═════ Data excerpts ═════

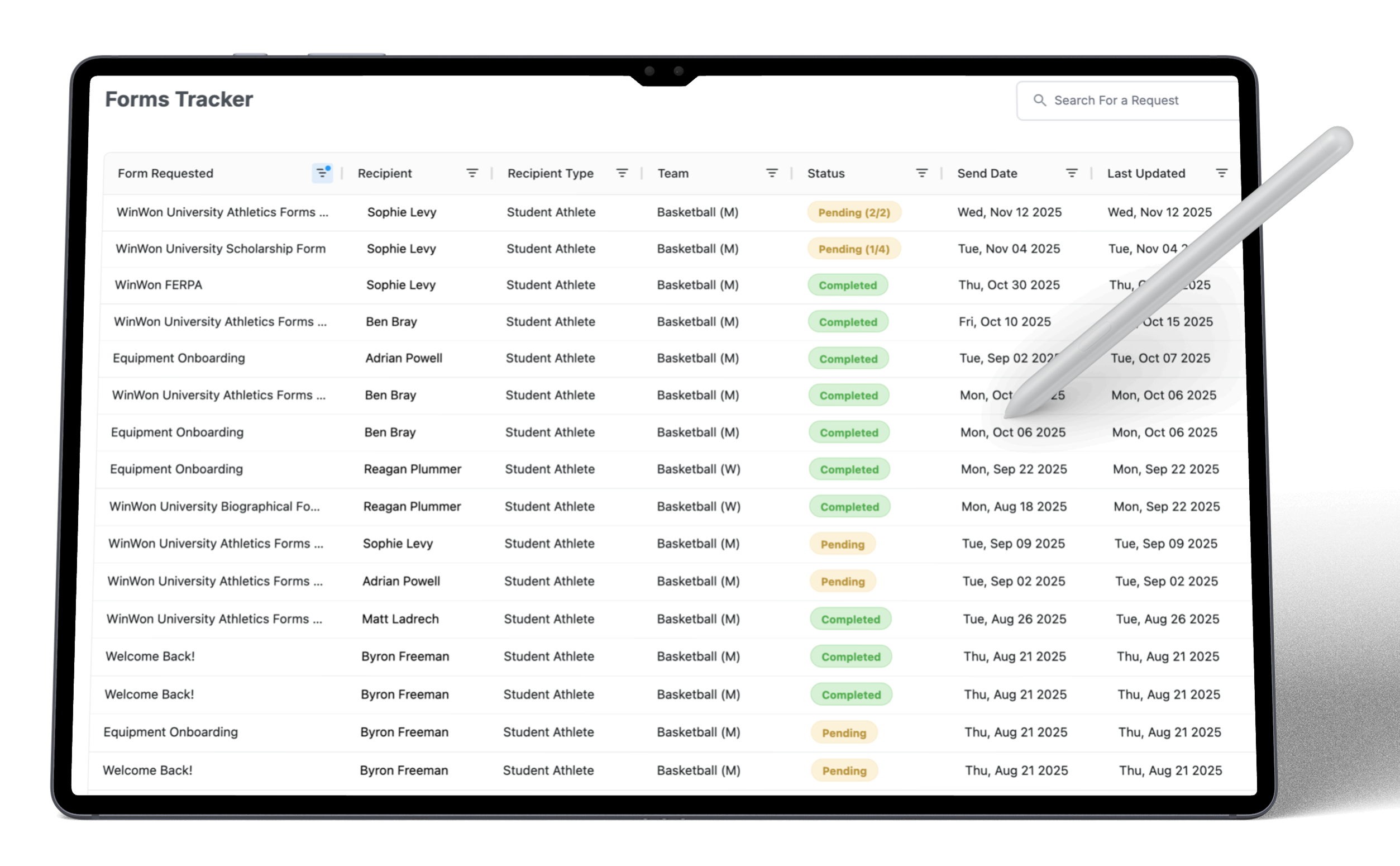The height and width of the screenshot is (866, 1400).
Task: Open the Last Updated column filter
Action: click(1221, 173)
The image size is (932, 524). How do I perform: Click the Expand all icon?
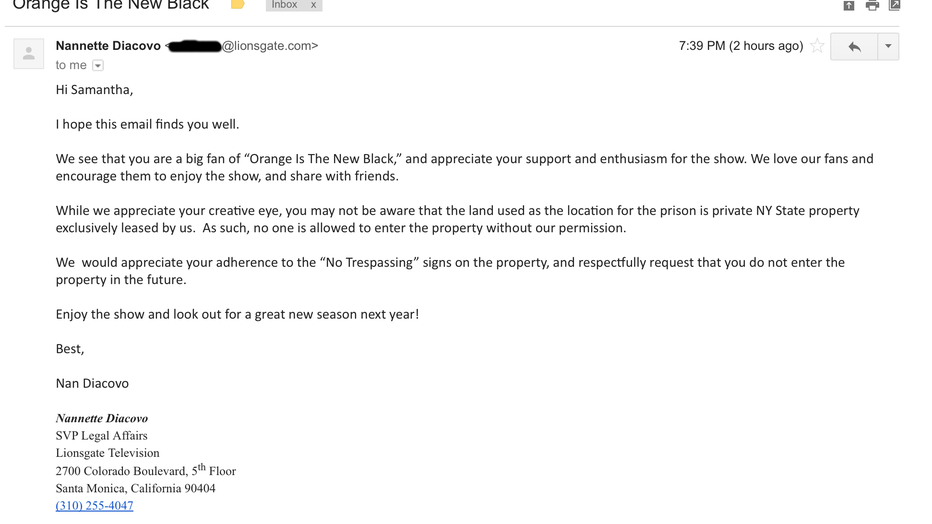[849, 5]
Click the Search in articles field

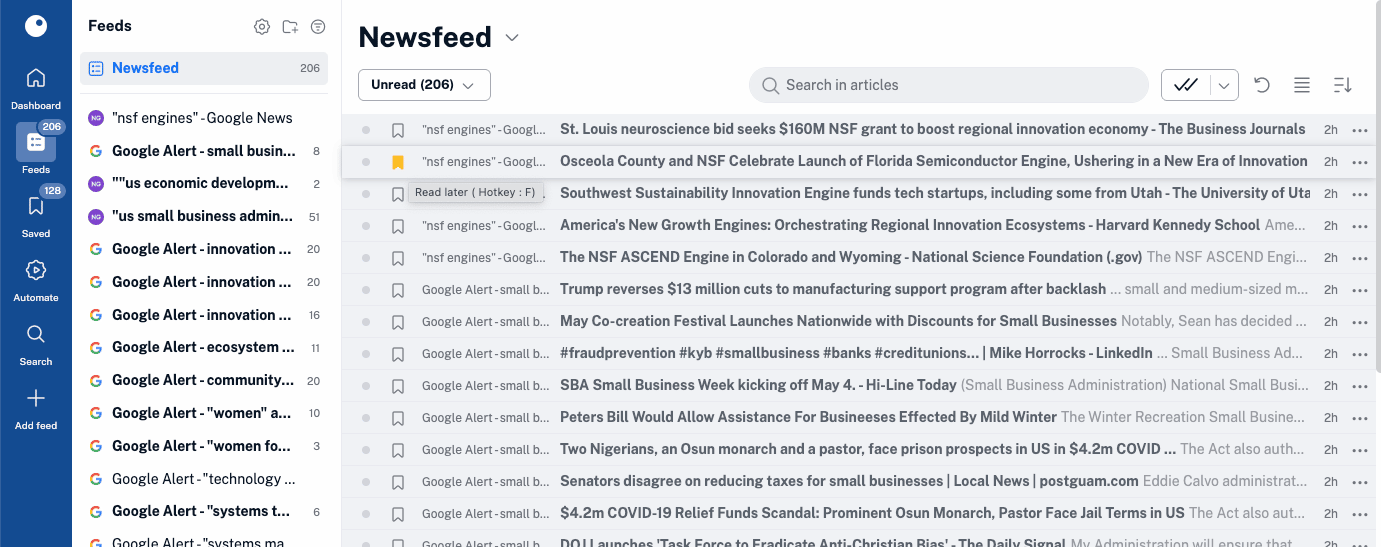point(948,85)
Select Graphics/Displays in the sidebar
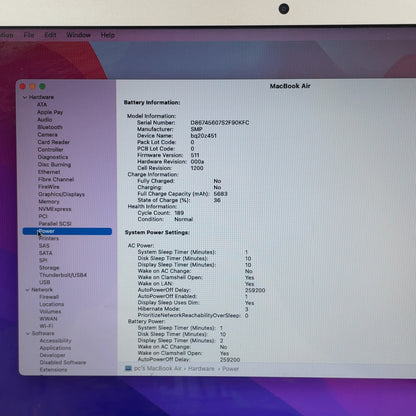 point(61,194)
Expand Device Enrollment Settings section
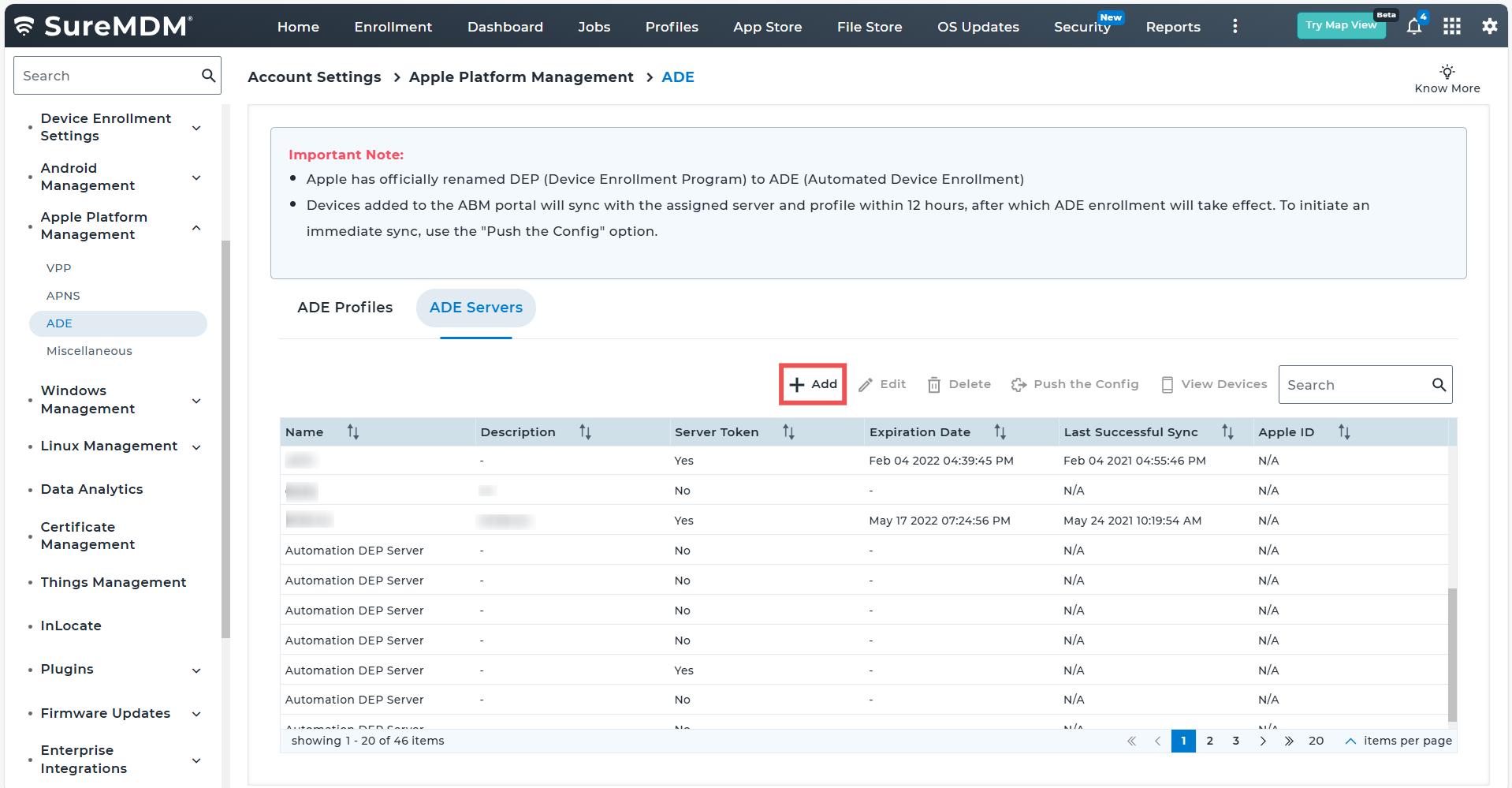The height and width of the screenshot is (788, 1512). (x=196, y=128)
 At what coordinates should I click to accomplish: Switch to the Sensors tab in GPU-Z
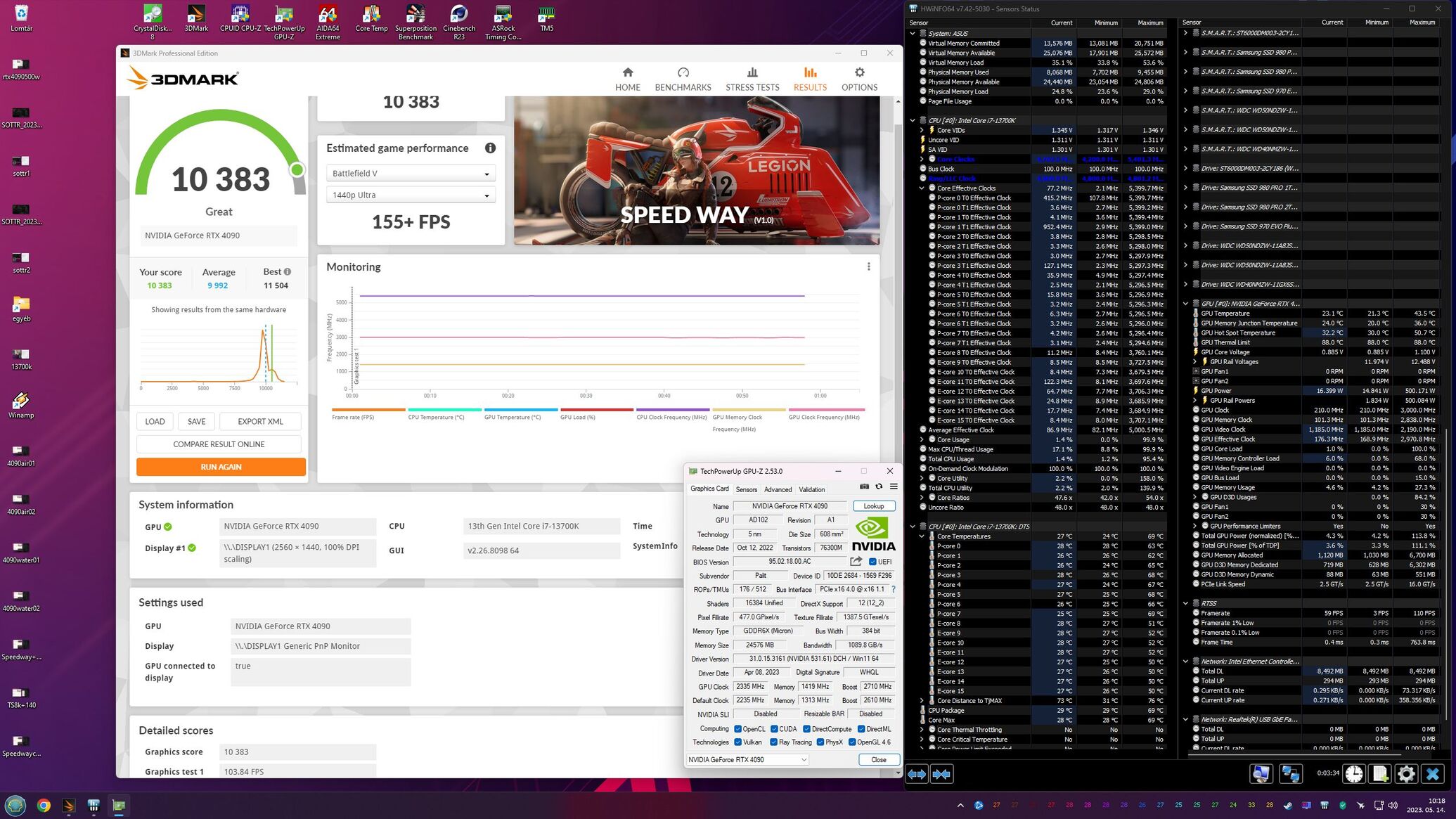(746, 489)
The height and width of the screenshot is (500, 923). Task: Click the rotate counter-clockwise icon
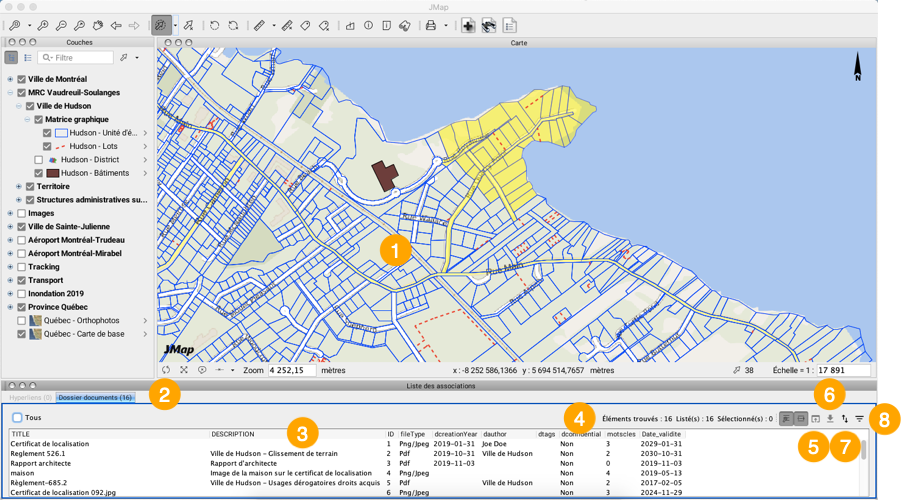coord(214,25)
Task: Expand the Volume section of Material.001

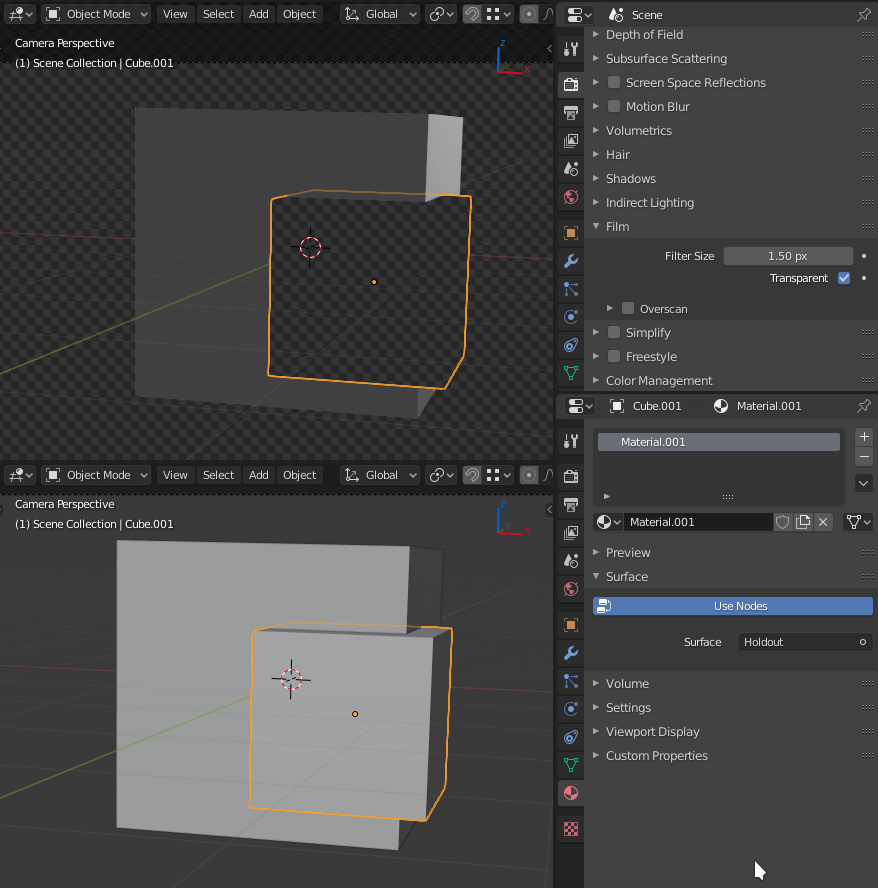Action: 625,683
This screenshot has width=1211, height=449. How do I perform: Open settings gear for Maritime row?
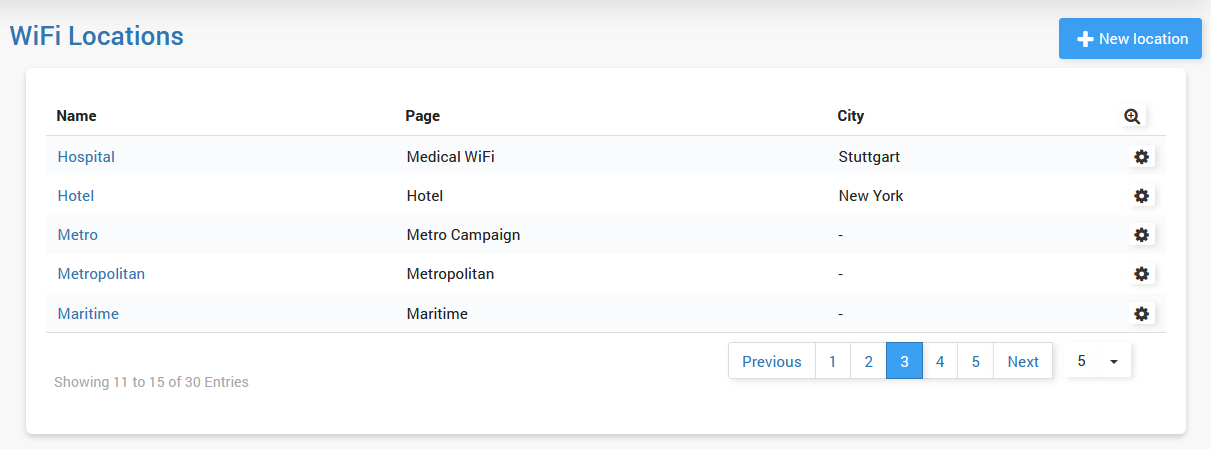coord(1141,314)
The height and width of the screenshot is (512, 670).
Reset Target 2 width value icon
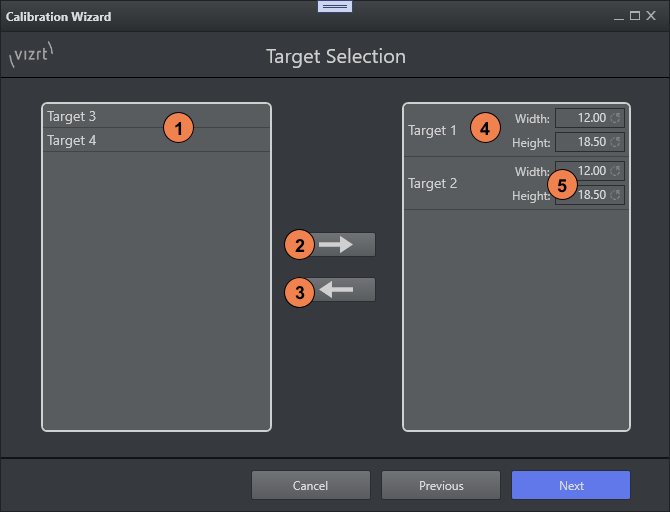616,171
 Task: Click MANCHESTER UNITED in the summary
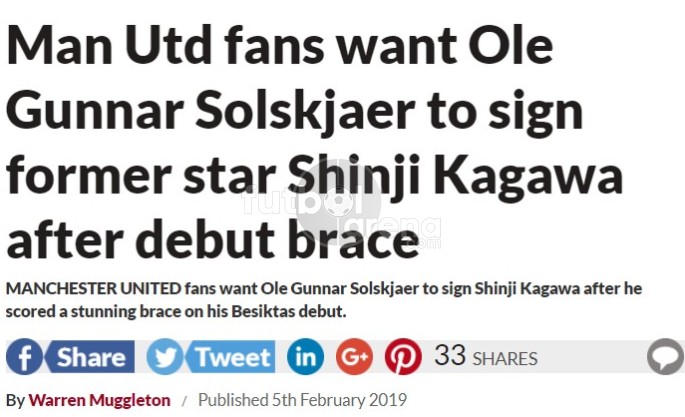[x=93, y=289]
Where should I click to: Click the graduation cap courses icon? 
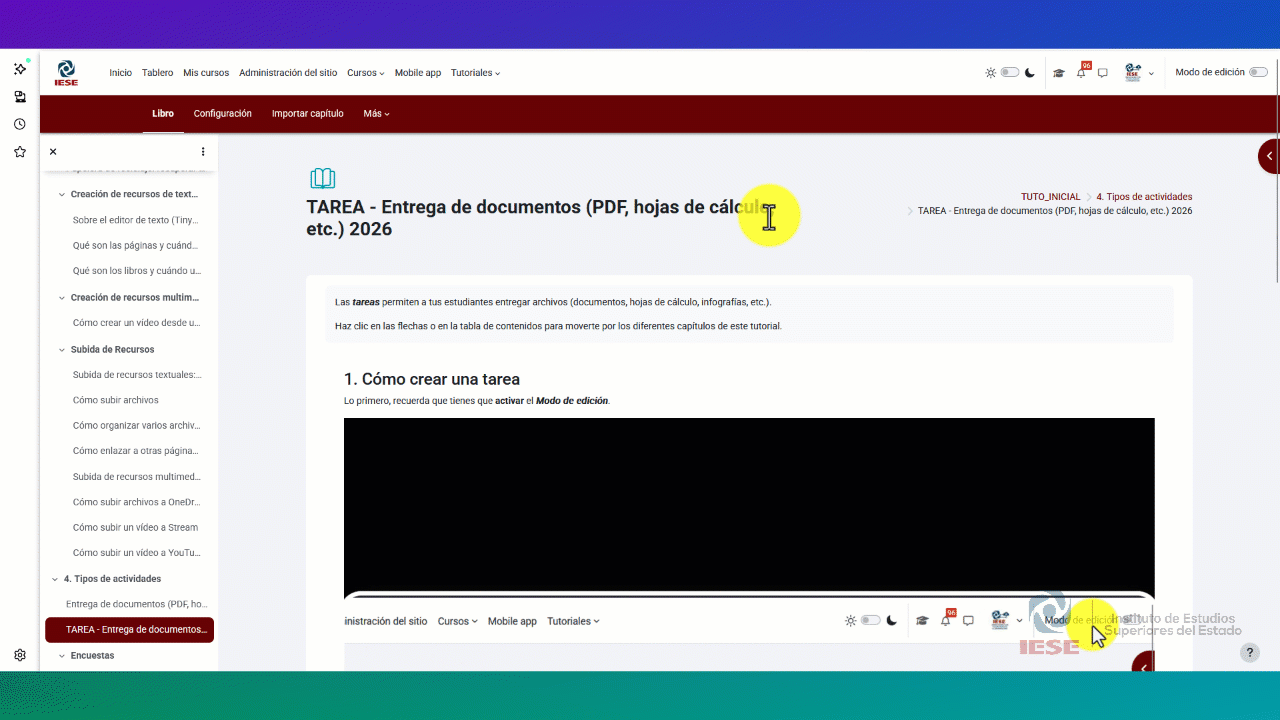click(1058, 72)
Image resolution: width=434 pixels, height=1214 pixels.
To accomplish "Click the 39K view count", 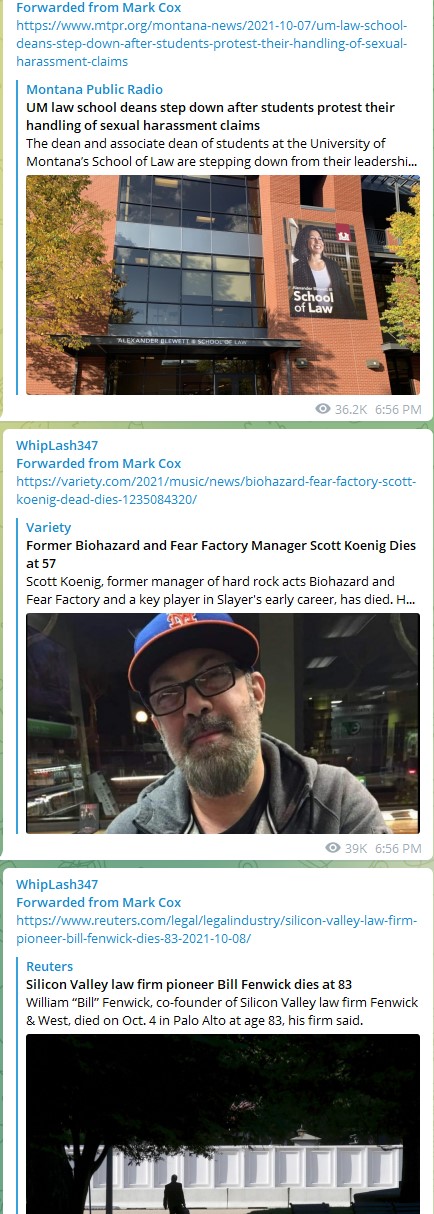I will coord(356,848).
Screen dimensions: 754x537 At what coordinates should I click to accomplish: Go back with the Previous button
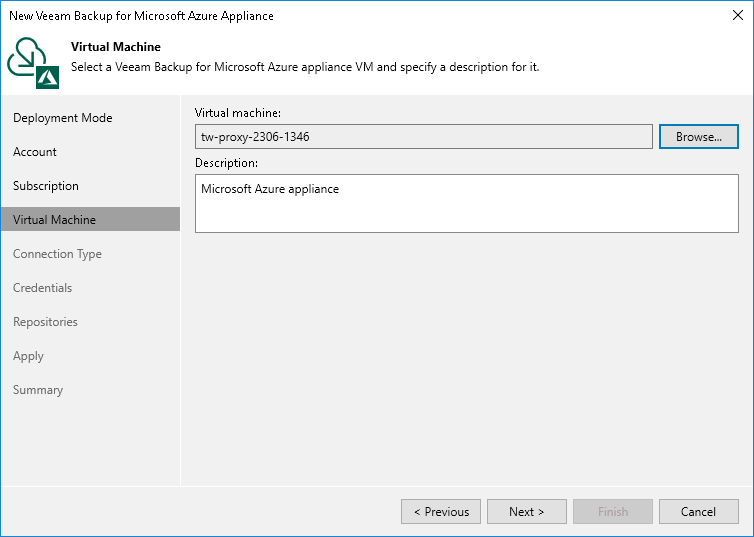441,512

═════

[Your objective] Lay out the records as a Markdown table with the columns Row and Line, from the first line up to and including the line containing "point(948,85)". Put one line per row, skip blank lines, and leave the pictures out.

[Answer in full]
| Row | Line |
|---|---|
| 1 | The height and width of the screenshot is (866, 1400). |
| 2 | Task: Open the Last Updated column filter |
| 3 | Action: click(1221, 173) |
| 4 | The image size is (932, 524). How do I perform: Click the Expand all icon? |
| 5 | [849, 5] |
| 6 | Click the Search in articles field |
| 7 | point(948,85) |